— BEGIN PASSAGE TO READ —
Mission, disability and creativity

Anvil journal of theology and mission

Mission, disability and creativity

by Emma Major


Mission?

Jesus said to them, “Go into all the world and proclaim the gospel to the whole creation.”

Mark 16:15 (ESV)

This is the crux of mission for me: it is to GO into the world and join in with what God is already doing in ALL of creation. “Go”; mission is going into the world, whether that’s the local community, a far-flung country or an online community. “All” of creation; mission is not just being with those who look like you or act like you, not just those in church or known to church, but every single person, especially those you don’t see in church.

What might God be doing that we are called to join in with? Jesus tells us to care for the poor, feed the hungry, stand up for the downtrodden, protect the weak and guide the lost. That seems like a good list to start with; or, to put it more succinctly, share the love of God with everyone.
— END PASSAGE TO READ —
* [OBJECTIVE 1] In the article on mission, disability and creativity, how is the list of what Jesus tells us to do put more succinctly?
* [OBJECTIVE 2] Render this sentence from the article on mission, disability and creativity in Spanish: "What might God be doing that we are called to join in with?"
* [OBJECTIVE 3] Resume the article on mission, disability and creativity from the point where it stops.
The material after this point is separate from the article on mission, disability and creativity and has no connection to it.
— BEGIN SUPPLIED DATA —
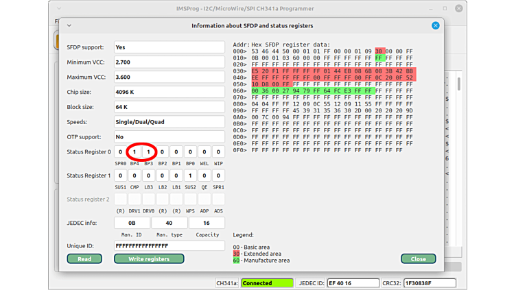This screenshot has height=290, width=516.
Task: Toggle the QE bit in Status Register 1
Action: coord(204,176)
— END SUPPLIED DATA —
* [FINAL RESULT 1] Share the love of God with everyone.

* [FINAL RESULT 2] ¿Qué podría estar haciendo Dios a lo que estamos llamados a unirnos?

* [FINAL RESULT 3]
I know that in the past I have put God in a box called “church” contained safely in church because that’s where it’s easy to find God, talk about God and share God. Even when I spoke about church being the people not the building, I was still limiting God to those who were part of that wider definition of church. I knew that God is everywhere in life, in every place, every activity, every silence, every question. God is at home, work, leisure, health, politics, justice, illness, recovery, life and death. I couldn’t contain God safely; God was waiting for me wherever I went to join in with God’s work of loving everyone.

Then I lost my sight overnight and my mobility within months. I became disabled. Going into the world was literally almost impossible, but before I get into that, let’s define disability.

Disabled?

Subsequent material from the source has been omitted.